Irene Mihalic, do Partido Verde, que também foi treinada na polícia, concorda, dizendo que "apenas um cargo independente fora da hierarquia da polícia pode resultar num monitoramento real".

Projetando uma imagem de durão

De acordo com o criminologista Rafael Behr, de Hamburgo, que estuda a cultura das unidades policiais há cerca de 20 anos, o clima em muitos departamentos de polícia favorece os segredos. As unidades criaram a noção de que os destinos dos policiais estão entrelaçados, que eles estão constantemente sob a ameaça de criminosos, bêbados e de um mundo exterior hostil.
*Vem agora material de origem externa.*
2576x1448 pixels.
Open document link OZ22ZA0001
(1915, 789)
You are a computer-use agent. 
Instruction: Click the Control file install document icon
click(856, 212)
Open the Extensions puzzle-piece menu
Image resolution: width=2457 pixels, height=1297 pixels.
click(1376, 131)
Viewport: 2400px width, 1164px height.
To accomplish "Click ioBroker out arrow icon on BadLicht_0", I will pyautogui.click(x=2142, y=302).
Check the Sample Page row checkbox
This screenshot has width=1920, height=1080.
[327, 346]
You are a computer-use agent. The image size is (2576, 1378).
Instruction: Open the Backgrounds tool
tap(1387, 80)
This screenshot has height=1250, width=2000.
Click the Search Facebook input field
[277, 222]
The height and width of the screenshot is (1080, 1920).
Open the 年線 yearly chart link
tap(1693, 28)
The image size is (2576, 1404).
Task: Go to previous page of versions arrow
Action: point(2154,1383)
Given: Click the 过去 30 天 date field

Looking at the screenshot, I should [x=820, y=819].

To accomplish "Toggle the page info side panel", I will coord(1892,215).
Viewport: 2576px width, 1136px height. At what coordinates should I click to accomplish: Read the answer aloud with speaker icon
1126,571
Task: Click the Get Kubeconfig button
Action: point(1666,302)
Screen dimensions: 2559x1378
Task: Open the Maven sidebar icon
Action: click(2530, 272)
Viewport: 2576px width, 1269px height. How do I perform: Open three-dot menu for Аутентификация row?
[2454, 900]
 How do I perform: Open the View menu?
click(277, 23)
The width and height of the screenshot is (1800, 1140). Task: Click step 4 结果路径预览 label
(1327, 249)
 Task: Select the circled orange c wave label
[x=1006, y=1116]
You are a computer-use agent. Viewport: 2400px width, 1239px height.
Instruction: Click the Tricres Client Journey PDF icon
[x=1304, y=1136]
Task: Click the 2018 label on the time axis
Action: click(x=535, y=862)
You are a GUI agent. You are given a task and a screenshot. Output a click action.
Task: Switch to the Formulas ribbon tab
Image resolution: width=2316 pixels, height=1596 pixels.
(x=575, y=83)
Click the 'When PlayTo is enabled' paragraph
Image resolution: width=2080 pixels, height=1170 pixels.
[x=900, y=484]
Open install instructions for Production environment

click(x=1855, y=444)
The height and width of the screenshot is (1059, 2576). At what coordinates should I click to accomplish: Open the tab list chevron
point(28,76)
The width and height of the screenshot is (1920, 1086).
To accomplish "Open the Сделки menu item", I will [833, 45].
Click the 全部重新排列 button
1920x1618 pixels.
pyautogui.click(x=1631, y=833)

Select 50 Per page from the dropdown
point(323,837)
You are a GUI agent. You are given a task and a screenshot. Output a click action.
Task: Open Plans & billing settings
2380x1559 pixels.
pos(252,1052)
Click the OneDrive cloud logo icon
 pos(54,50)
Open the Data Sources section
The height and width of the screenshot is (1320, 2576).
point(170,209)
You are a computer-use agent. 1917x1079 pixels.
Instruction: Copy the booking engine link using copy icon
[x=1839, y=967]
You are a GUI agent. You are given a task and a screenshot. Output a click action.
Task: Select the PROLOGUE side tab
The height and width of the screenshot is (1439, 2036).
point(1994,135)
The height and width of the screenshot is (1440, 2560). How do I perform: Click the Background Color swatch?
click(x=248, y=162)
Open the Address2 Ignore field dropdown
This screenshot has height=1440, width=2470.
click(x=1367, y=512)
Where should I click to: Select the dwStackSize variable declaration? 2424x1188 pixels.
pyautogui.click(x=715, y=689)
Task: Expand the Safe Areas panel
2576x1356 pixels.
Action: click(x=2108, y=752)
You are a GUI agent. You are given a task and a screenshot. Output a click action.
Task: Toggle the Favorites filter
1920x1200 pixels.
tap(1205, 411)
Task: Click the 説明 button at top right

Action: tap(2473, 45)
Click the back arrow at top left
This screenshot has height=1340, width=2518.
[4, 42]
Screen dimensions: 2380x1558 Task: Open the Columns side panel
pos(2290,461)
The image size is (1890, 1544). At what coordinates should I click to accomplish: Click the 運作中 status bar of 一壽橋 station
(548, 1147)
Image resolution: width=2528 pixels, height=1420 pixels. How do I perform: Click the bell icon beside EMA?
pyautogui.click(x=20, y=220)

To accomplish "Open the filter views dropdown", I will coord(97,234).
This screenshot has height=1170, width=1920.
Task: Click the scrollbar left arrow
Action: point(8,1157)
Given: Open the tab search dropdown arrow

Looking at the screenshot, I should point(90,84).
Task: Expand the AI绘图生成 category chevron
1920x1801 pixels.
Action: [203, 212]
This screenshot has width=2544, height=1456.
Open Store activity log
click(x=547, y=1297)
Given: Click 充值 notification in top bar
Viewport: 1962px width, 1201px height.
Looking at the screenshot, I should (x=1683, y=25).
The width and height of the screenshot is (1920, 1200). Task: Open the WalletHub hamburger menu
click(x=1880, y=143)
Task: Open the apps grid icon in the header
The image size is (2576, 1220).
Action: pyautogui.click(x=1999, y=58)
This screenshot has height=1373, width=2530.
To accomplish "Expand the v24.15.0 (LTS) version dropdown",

Ele diz que a regra, mesmo que um oficial ultrapasse os limites, é de que os policiais permaneçam unidos.
Este, diz ele, é um dos motivos pelo qual apenas uma fração das cerca de duas mil investigações contra a polícia por casos de violência vá parar nos tribunais a cada ano. "Você não abre a boca sobre um colega, esta é a regra de ouro", diz Behr.
Força, hombridade, solidariedade –- são estes os valores que contam neste mundo. Thorsten S. se retratava como um policial durão: ele levantava pesos e mostrava seus músculos nas mídias sociais. Internamente, ele era considerado um problema já havia algum tempo. Seu consumo excessivo de álcool causou polêmica anos atrás e mais recentemente ele foi alvo de um procedimento disciplinar depois de um suposto caso sexual com um colega no bloco de celas da delegacia de polícia da estação ferroviária.
Mas ele ainda não havia sido suspenso. Agora, ele não pode mais usar o uniforme e sua arma foi confiscada. Quando a polícia fez a busca em sua casa, encontrou outra arma, aparentemente ilegal: uma espingarda de pressão.